While couched as criticisms aimed at the corrupt Democratic Party political establishment that has long run Detroit on behalf of the auto corporations and big banks, the real target of these anti-democratic proposals is the working class.

From the 1930s to the 1970s the Motor City was synonymous with industrial militancy and civil rights struggles, which led to the general improvement in living standards and expansion of democratic rights that occurred in Detroit and around the country. The complete elimination of these social gains—carried out with full complicity of the union apparatus and civil rights establishment—is now very far advanced. These efforts are part of a nationwide counterrevolutionary agenda spearheaded by the Obama administration, aimed at forcing the working class to pay for the 2008 crash and the crisis of capitalism.

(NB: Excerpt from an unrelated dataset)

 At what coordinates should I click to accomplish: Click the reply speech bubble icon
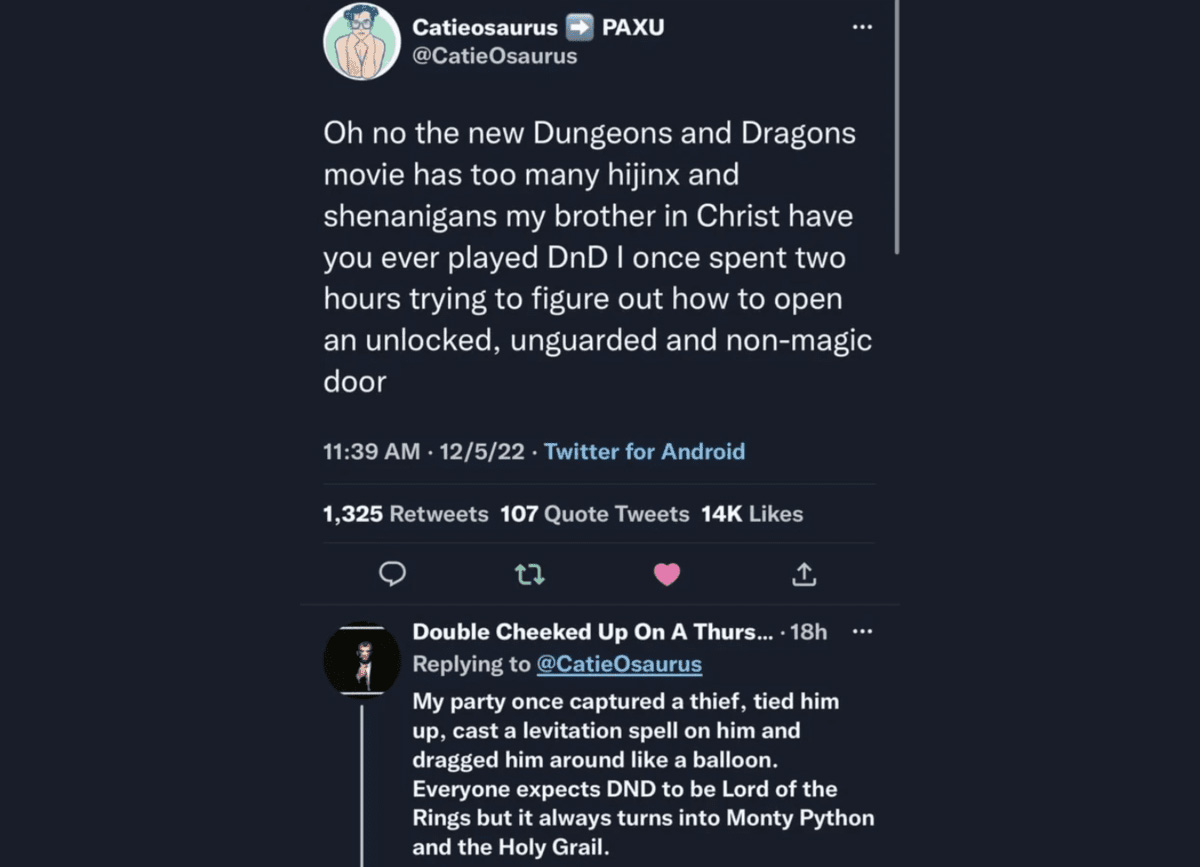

The bankruptcy of Detroit was the result of a political conspiracy, years in the making, to use the EM law and federal bankruptcy courts to override state constitutional protections for public employee pensions. The bankruptcy has also been used to overcome protections against privatization and the selloff of public assets established in the Detroit City Charter.

With its days as the global automotive capital behind it, Detroit’s primary export has become innovative methods of municipal dictatorship. Similar laws have been passed in other states in recent years. In March of 2012, the Indiana legislature, in a near unanimous vote, passed its own EM bill. The bill authorized financial managers to reduce or suspend salaries paid to public employees and granted strong powers for negotiation of existing contracts with labor organizations.

The legal superstructures erected in a previous period are being brought into line with the underlying social reality, in which finance capital exercises direct rule over society. Even the formal trappings of US democracy, which have been emptied of virtually all content, have become intolerable obstacles to the corporate and financial elite and must be swept aside.